Authored by clayborg on May 1 2017, 11:05 AM.

Details

Summary

Adds initial llvm-dwarfdump --verify support with unit tests.

lldb-dwarfdump gets a new "--verify" option that will verify a single file's DWARF debug info and will print out any errors that it finds. It will return an non-zero exit status if verification fails, and a zero exit status if verification succeeds. Adding the --quiet option will suppress any output the STDOUT or STDERR.

The first part of the verify does the following:

  • verifies that all CU relative references (DW_FORM_ref1, DW_FORM_ref2, DW_FORM_ref4, DW_FORM_ref8, DW_FORM_ref_udata) have valid CU offsets
  • verifies that all DW_FORM_ref_addr references have valid .debug_info offsets
  • verifies that all DW_AT_ranges attributes have valid .debug_ranges offsets
  • verifies that all DW_AT_stmt_list attributes have valid .debug_line offsets
  • verifies that all DW_FORM_strp attributes have valid .debug_str offsets

Unit tests were added for each of the above cases.

Diff Detail

Event Timeline

clayborg created this revision.May 1 2017, 11:05 AM
probinson edited edge metadata.May 1 2017, 1:00 PM

Mostly formatting and commentary points. I haven't looked at the test yet.

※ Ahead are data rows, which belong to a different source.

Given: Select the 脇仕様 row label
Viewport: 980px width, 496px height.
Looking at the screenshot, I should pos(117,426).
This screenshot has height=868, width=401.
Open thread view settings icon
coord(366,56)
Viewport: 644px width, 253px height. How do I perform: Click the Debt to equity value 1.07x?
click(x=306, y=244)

lib/DebugInfo/DWARF/DWARFContext.cpp
289

I know this is the idiom used everywhere else, but here instead of the 'if' guarding a call or a just a few lines, it's guarding essentially the entire method. I'd rather see this inverted to an early exit here, and reduce indentation in the rest of the method.

301

So, most cross-section references are verified based on the attribute (because they use forms that can refer to different sections based on context), but sometimes they are just based on the form (because the form only allows a reference to one other section, like FORM_strp). Did I get that right? It would be nice to see a comment alluding to why some references are done one way and some another way.

302

This indentation doesn't look right; maybe use clang-format?

391

I wonder if forms that should have been handled by-attribute should be explicitly documented here. Or maybe that would be too much clutter? I am not sure.

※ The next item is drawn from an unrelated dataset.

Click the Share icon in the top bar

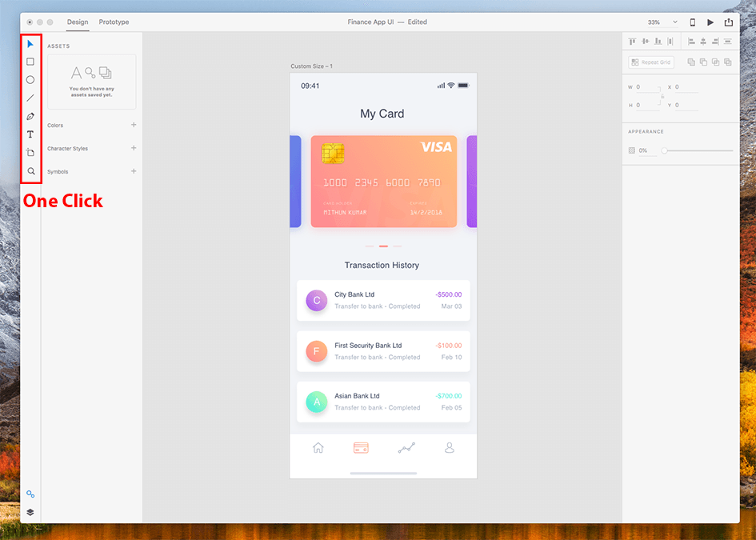[729, 22]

clayborg added inline comments.May 1 2017, 1:09 PM
lib/DebugInfo/DWARF/DWARFContext.cpp
289

I am breaking my change up into many piece more to come. This if should remain for now since the a future patch will need this to be here.

301

I can add a comment.

391

We would mention them here, but I think that might clutter things.

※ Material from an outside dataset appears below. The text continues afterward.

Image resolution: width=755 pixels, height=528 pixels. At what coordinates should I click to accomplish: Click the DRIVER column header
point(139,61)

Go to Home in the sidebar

LGTM but I think Adrian should have a chance at it, as he had many comments on the previous iteration.

lib/DebugInfo/DWARF/DWARFContext.cpp
289

ok but will probably want to be broken up into easier-to-digest pieces later then.

aprantl added inline comments.May 1 2017, 2:14 PM
lib/DebugInfo/DWARF/DWARFContext.cpp
288

Success

290

Would it make sense to split this entire verifier into a separate function?
Alternatively, if many verifiers need to iterate over the same data, would it make sense to split this out into a verify/visitCompileUnit function?

293

please clang-format

tools/llvm-dwarfdump/llvm-dwarfdump.cpp
107

Do we really want to exit() here? What happens when llvm-dwarfdump is invoked on a .dSYM or static archive with more than one object file?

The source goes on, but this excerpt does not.